County gains as Chamber grows

Posted: Sunday, May 02, 2004

Work hard enough, the saying goes, and pretty soon you'll get lucky.

By that measure, Columbia County's luck is overflowing thanks to the hard work of the Chamber of Commerce and its boatload of volunteers.

Those volunteers will really begin to shine this week as they kick off the chamber's second membership drive. They're working toward building a Columbia County Chamber capable of standing on its own as the voice of the county's business community.

Historically, the growth of Columbia County's Chamber of Commerce has been important as a confidence-builder for a county long considered the "bedroom" community for Augusta. But as Columbia County has grown, the parallel growth of its chamber represents a coming-of-age process.

Shortly after its incorporation as a distinct entity, linked to but increasingly separate from Augusta's Chamber, Columbia County in 2003 held its first-ever membership drive. At that time, The News-Times ceremonially signed on as the drive's first new member.
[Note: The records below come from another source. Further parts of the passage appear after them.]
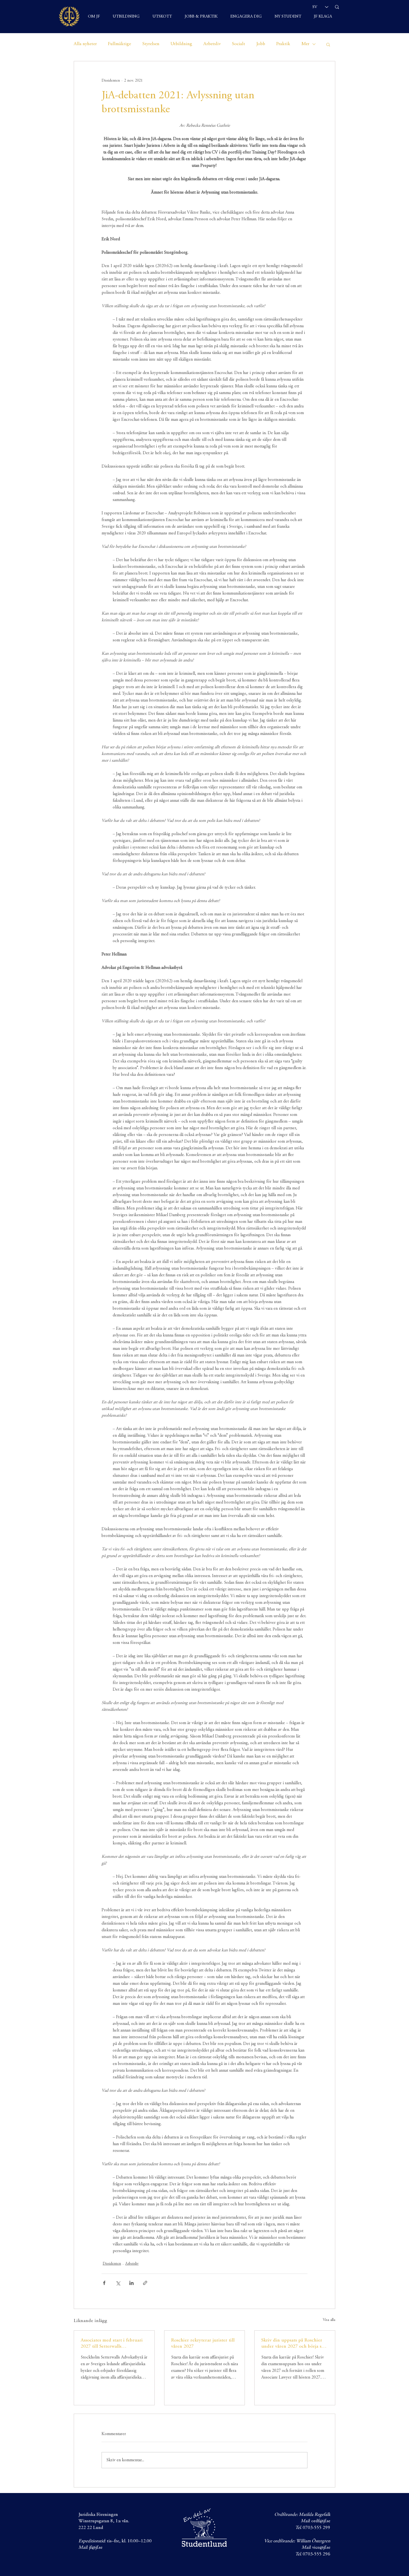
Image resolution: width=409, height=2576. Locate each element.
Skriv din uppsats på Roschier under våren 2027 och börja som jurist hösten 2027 (294, 2344)
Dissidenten (112, 2264)
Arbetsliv (212, 44)
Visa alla (329, 2320)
As we noted at the time, it may have come as a surprise to many that the paper wasn't already a member, but the reason was simple: No one had ever asked us to join. That changed when the chamber started moving toward autonomy, and with it found a hunger for growth.

Interim chamber director Andy Kingery started that process, and the mantle has since been taken by Executive Director Gordon Renshaw, who pens a guest column for today's News-Times.

Renshaw's tenure has been noteworthy not just for the chamber's growth, but for where it has grown.

Until the chamber's new era, membership had typically come from the busier Martinez-Evans area, with barely an afterthought for Columbia County's two cities. Since last year's drive, however, Harlem and Grovetown have stepped in to play vital roles in the chamber's growth.

That's no accident; it's the tangible payoff of a pledge from Chamber leaders for the organization to act as advocate for all of the business community. The cities' mayors have responded by working to sign up members a higher percentage of their business community than the national average. That effort provides a fitting challenge to the volunteers preparing for the start of the chamber's drive this week.

Renshaw and his corps of volunteers do a fine job of selling businesses on the importance of chamber membership, so we'll leave the sales pitch to them. But from a community perspective, we know the chamber must grow and thrive it is to provide a strong, consistent, accountable voice for commerce.

As Columbia County continues to grow, it can't subsist on luck alone. The hard work of the chamber will ensure continued success.